I've long taught my programming students that Plain_Text > Images, and that despite being taught that "a picture is worth 1,000 words," when it comes to software development, plain text beats any screenshot: text can be indexed and searched; it is automatically cross-platform and requires no proprietary tools; text is accessible; text can be copy/pasted/imported/transformed/repurposed.

Despite all this, I find that Plain_Text > Images can be a hard truth to gasp at first.  I know because I also failed to understand it early on in my career.  Screenshots have colour, use nice fonts, and most seductively, screenshots show you what I see.

The thing is, when I'm debugging a technical problem, I'm rarely interested in what you see.  Instead, I want to know what's there.  This distinction is the difference between "it's not working" and "this is what's happening."  Most importantly, it requires a shift in focus from something not working to seeing everything that is actually taking place.  A computer not doing what you want necessarily includes you and your desires, and solving your problem often involves removing (or ignoring) both.  What is the computer doing?

When you're starting out, a 400 line error message seems overwhelming.  Since none of it makes sense to you, sharing a picture of the last few lines is as a good a starting point as any.  When I first began working on Mozilla's code I used to struggle a lot with this.  Building Firefox with make -j  would spin up a lot of parallel processes, and when one of them failed and the other 6 didn't, you'd have a huge wall of text with a tiny error buried somewhere in the middle.  I can't count the number of times I'd share failing build output and be told, "Your error is above all that, scroll up."

Figuring out what's wrong involves really seeing what's there.  You have to stop thinking about the current situation in terms of what's not happening: because it's not happening, it's not your concern.  You have to let go of your goal and replace it with a full view of what's in front of you.

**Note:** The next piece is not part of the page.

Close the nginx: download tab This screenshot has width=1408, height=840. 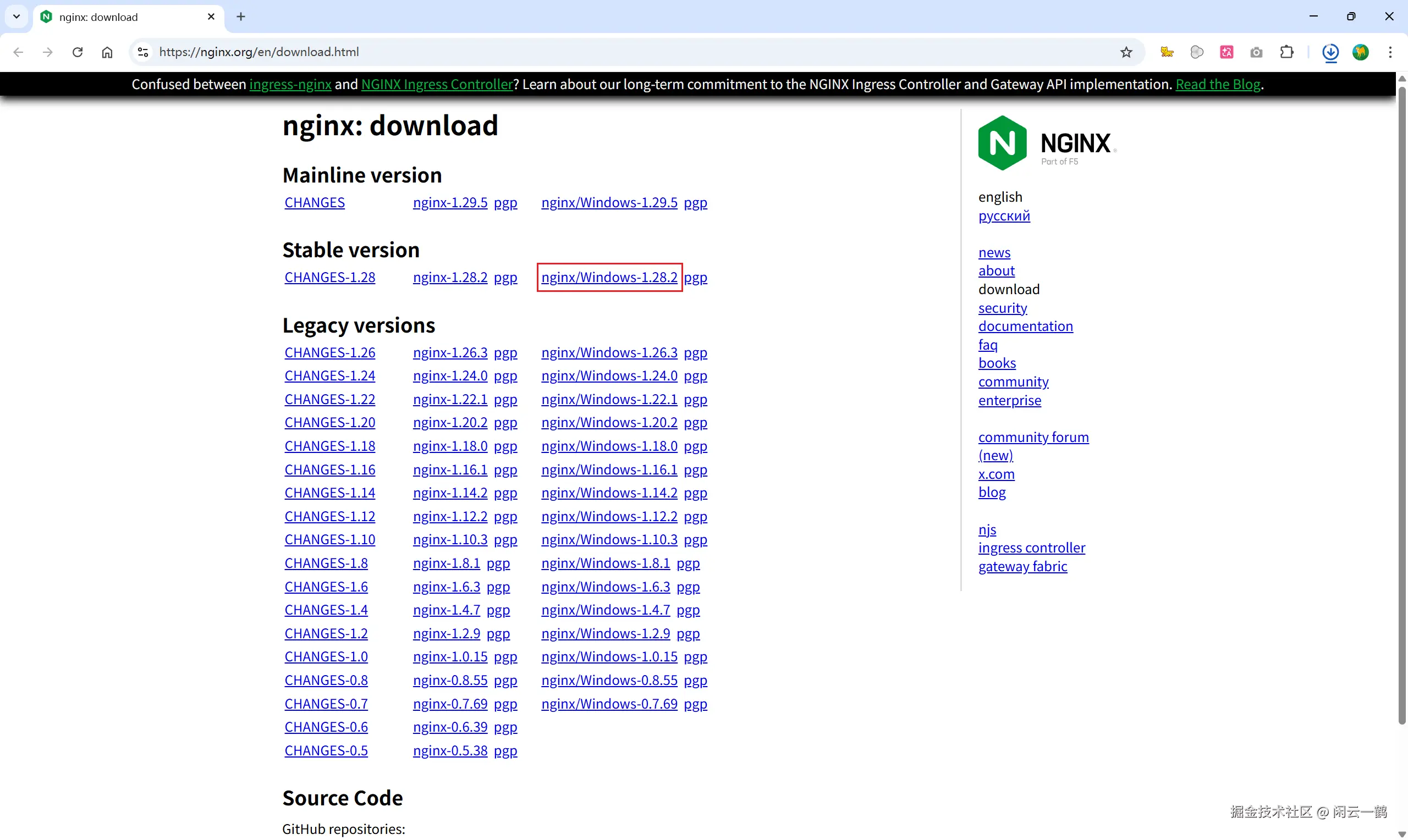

With code that means considering the full text of an error message or the complete output of a program.  We've been trained to click "OK" on long Terms of Service or License Agreement dialogs, without ever reading what's there.  Errors aren't like that.  You need to be able to look through the whole thing.  You're a detective arriving at the scene of a crime, and solving it will involving finding some clues.

Like a detective's magnifying glass, a terminal is a tiny viewport into a long history of commands and output.  Figuring out what's happening so that you can adjust course usually involves searching or scanning the text of that multi-screen error message, build log, or warning text.  "Your error is above all that, scroll up."

Learn how to copy and share big blocks of text in your terminal.  If your current terminal doesn't make that easy, get a better terminal.  Discipline yourself to prefer copy/pasting text whenever you feel yourself reaching for the screenshot key-combo.

Above all, don't be afraid to read the output and errors of the programs you run and write.  This impenetrable text is really mean to provide you details you can use to track down your issue.  Some of it matters and a lot of it doesn't.  Begin by assuming it's all part of what's happening, and share it when you are asking for help.